During a typical night, nearby science targets from different queue proposals will be observed sequentially and may share a single point source standard observation for their calibration.
Your coordinate list should be provided at least a week prior to the observing run or by a due date announced to all queue users by the support scientist. You may also be contacted to ensure that we have any other additional instructions to carry out your program.

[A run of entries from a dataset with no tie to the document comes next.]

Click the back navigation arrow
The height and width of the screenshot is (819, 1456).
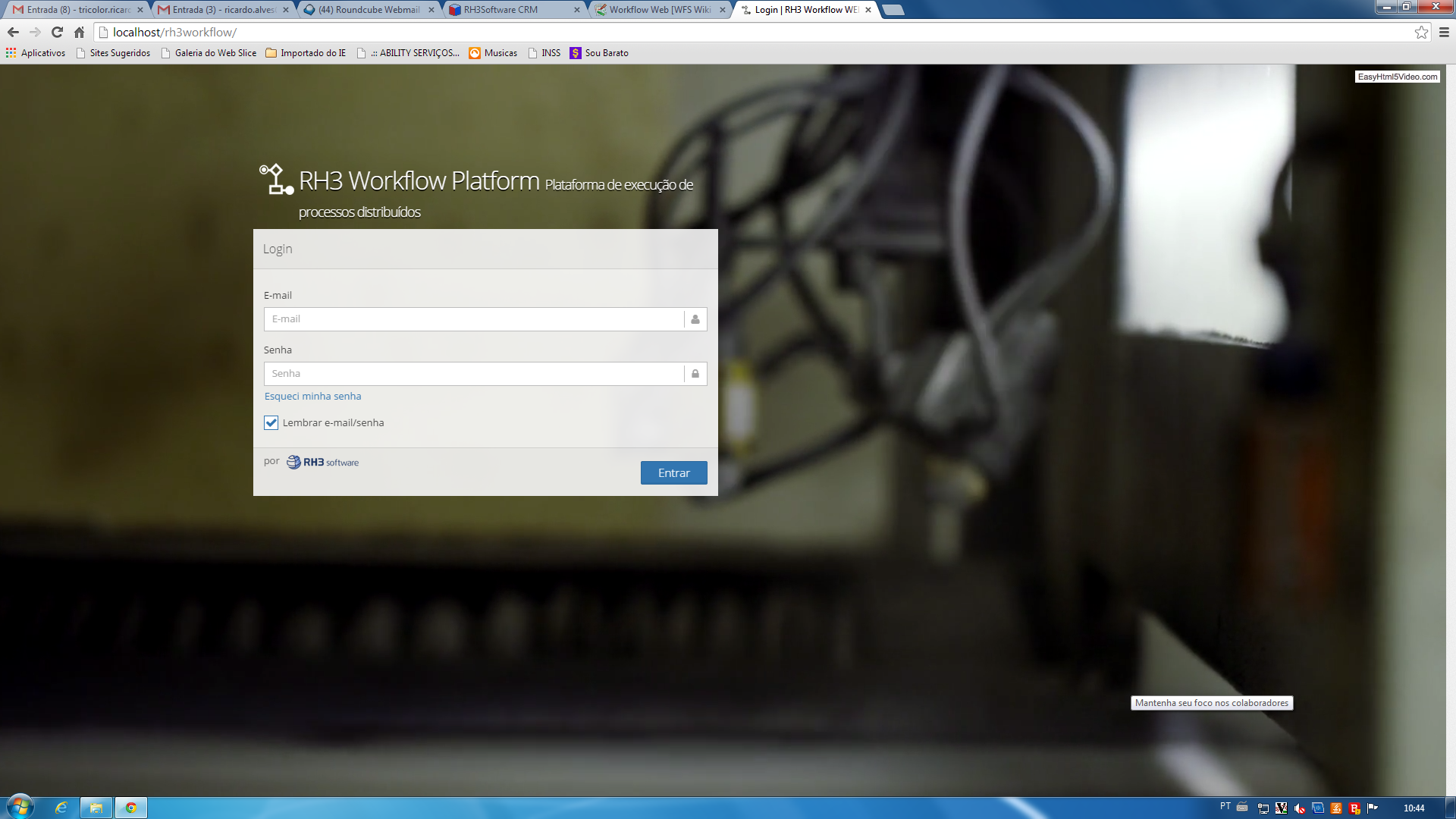13,32
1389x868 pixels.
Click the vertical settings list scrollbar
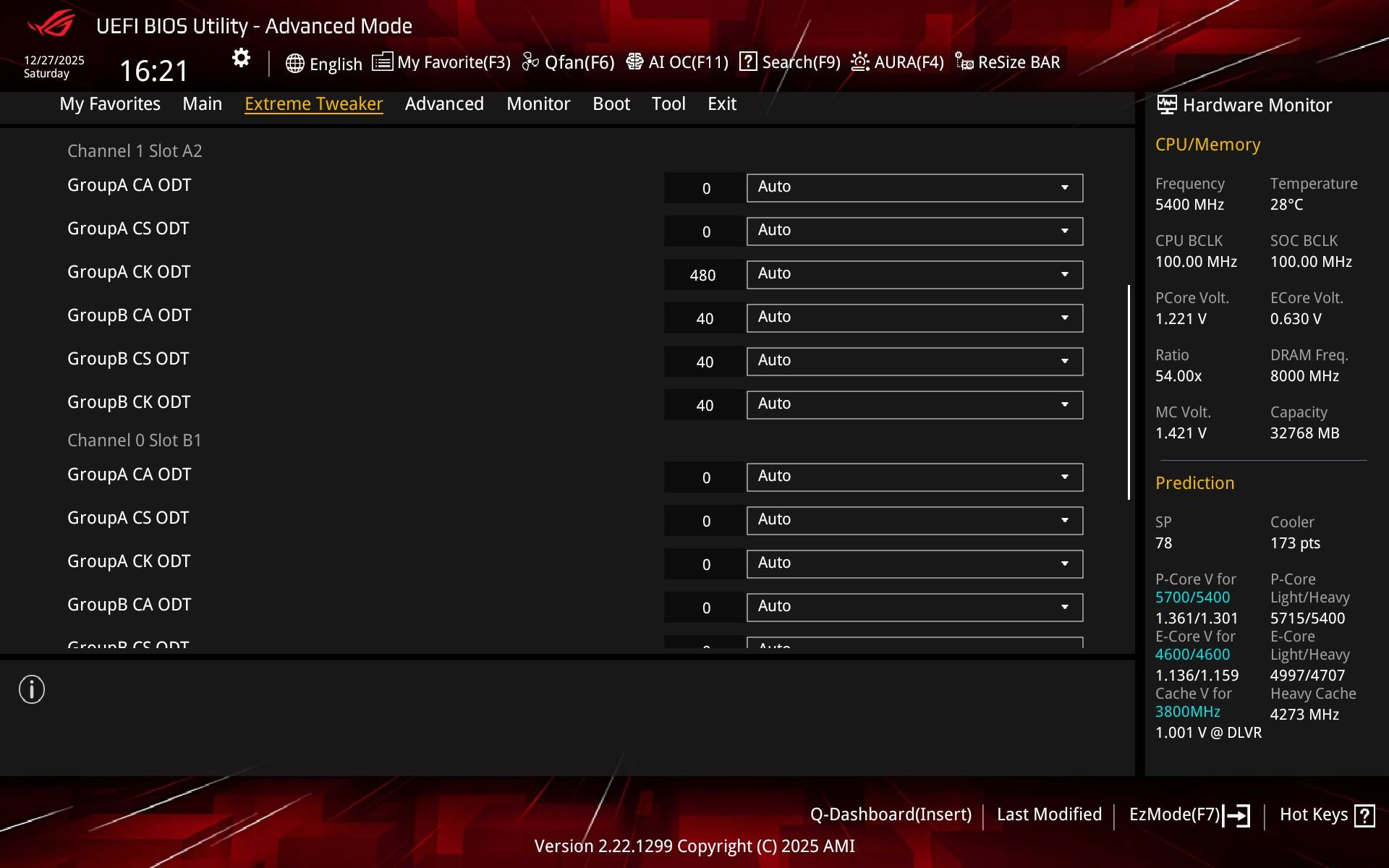(x=1129, y=391)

A proper coordinate list should include a target name, RA & DEC (equinox J2000 please!), an optical magnitude measurement or estimate in a specific filter and any significant proper motions in RA and DEC. If you provide proper motions, please also make it very clear which epoch is used for basing the proper motions and ideally have the proper motions of all of your targets be based on that epoch. Note that with the small speckle field-of-view, it is important for us to correctly identify your targets! To that end, it can be helpful if the target name is identifiable to the observer using SIMBAD or other online sources of information such as Exofop. In certain crowded fields, finding charts could be helpful. Proper motions are needed only if they are rather large (e.g., target moved more than a few arcsec since 2000). If you group your targets into priority bins or provide a priority order or ranking, or special instructions for different targets, it would be helpful if you indicate these things on each row of your coordinates list.

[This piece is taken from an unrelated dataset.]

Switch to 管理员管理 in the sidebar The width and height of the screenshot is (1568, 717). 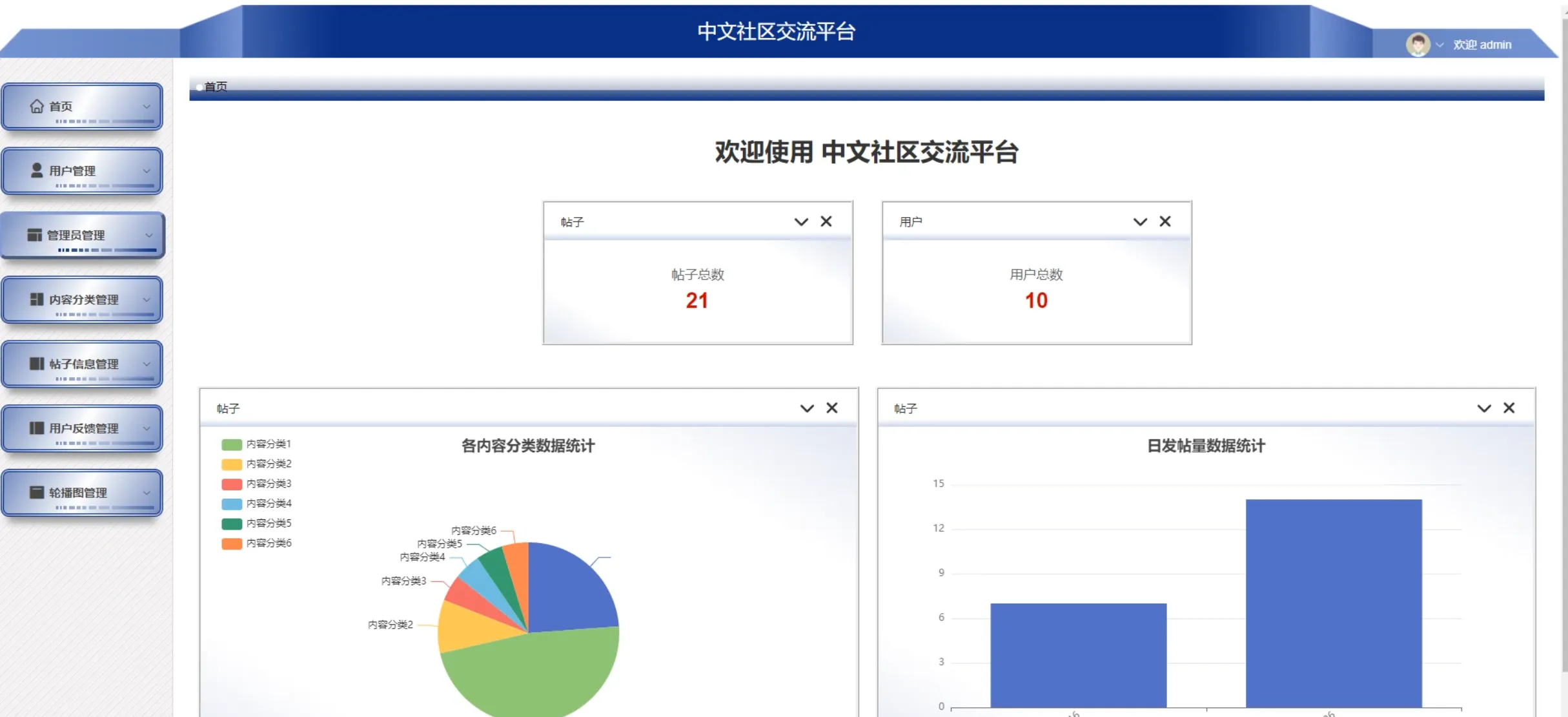pyautogui.click(x=82, y=235)
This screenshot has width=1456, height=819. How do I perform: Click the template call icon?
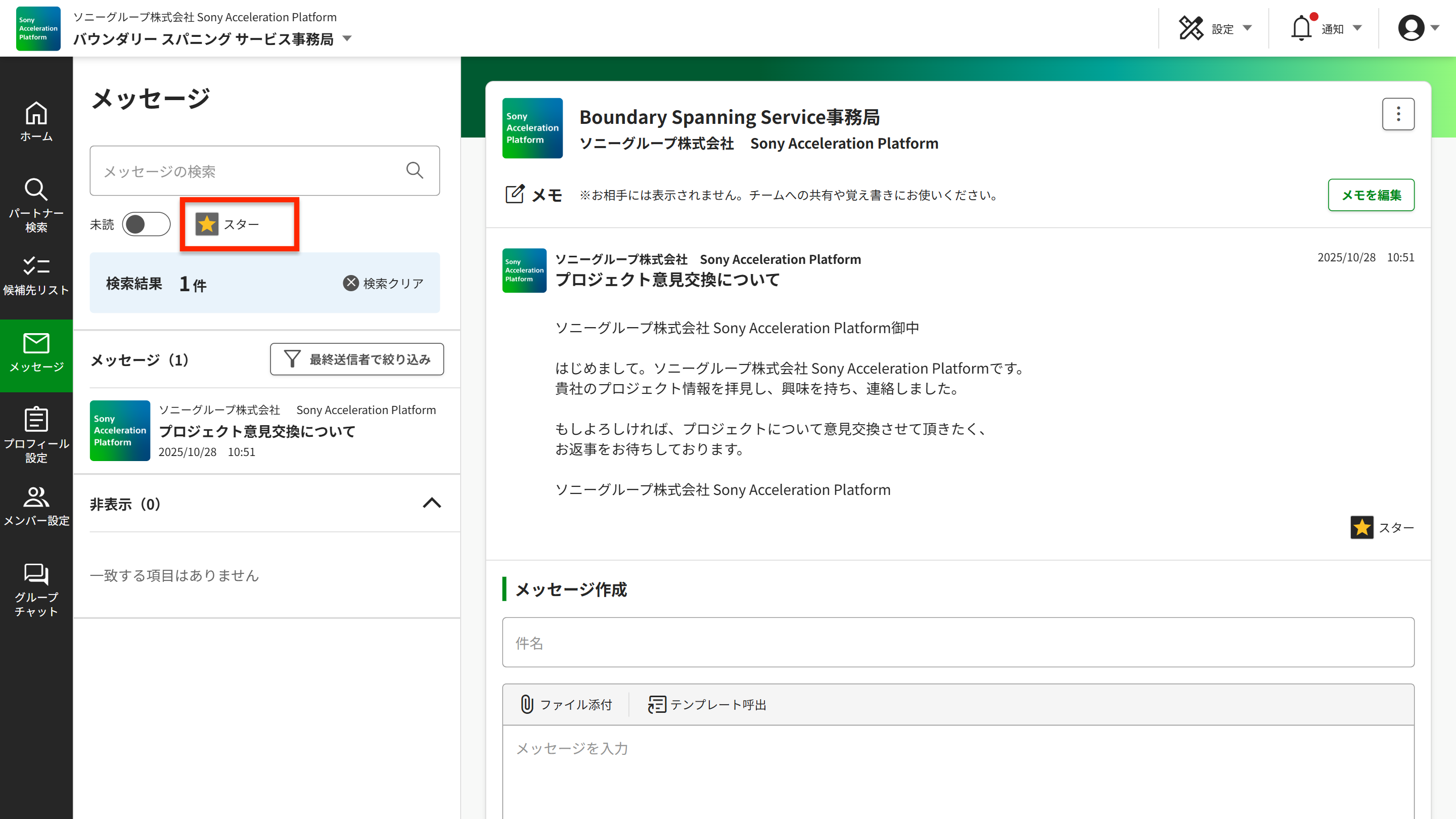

Below is an example coordinate list of 3 objects listing RA, DEC, Vmag, pmRA and pmDEC in milliarcsec/year respectively (if you use a comparable format, e.g., hexidecimal coordinates, it will be helpful). An attempt will be made to produce data products with filenames derived from the target names you provide (whitespace and certain special characters may need to be stripped out). CSV formats are also fine. Having column labels will be helpful.
#Equinox J2000, proper motions are for epoch J2000
#P1 = highest priority, P2 = lower priority
#ID RA Dec VMag pmRA pmDec priority
HIP_1 00:00:00.21 +01:05:20.4 9.08 -0.360 -5.053 P1
HIP_40617 08:17:31.65 +08:51:58.7 6.26 -14.2 -8.17 P2
BD+71_889A 18:20:45.43 +71:20:16.1 4.22 -5.03 37.86 P2
A description of our data products may be found in Howell et al. (2011) and Scott et al. (2018). Scott et al. (2018) describes NESSI.
Howell et al. 2011, AJ, 142, 19
Scott et al. 2018, PASP, 130, 4502
A request for acknowledgement is made of authors using NESSI data in publications.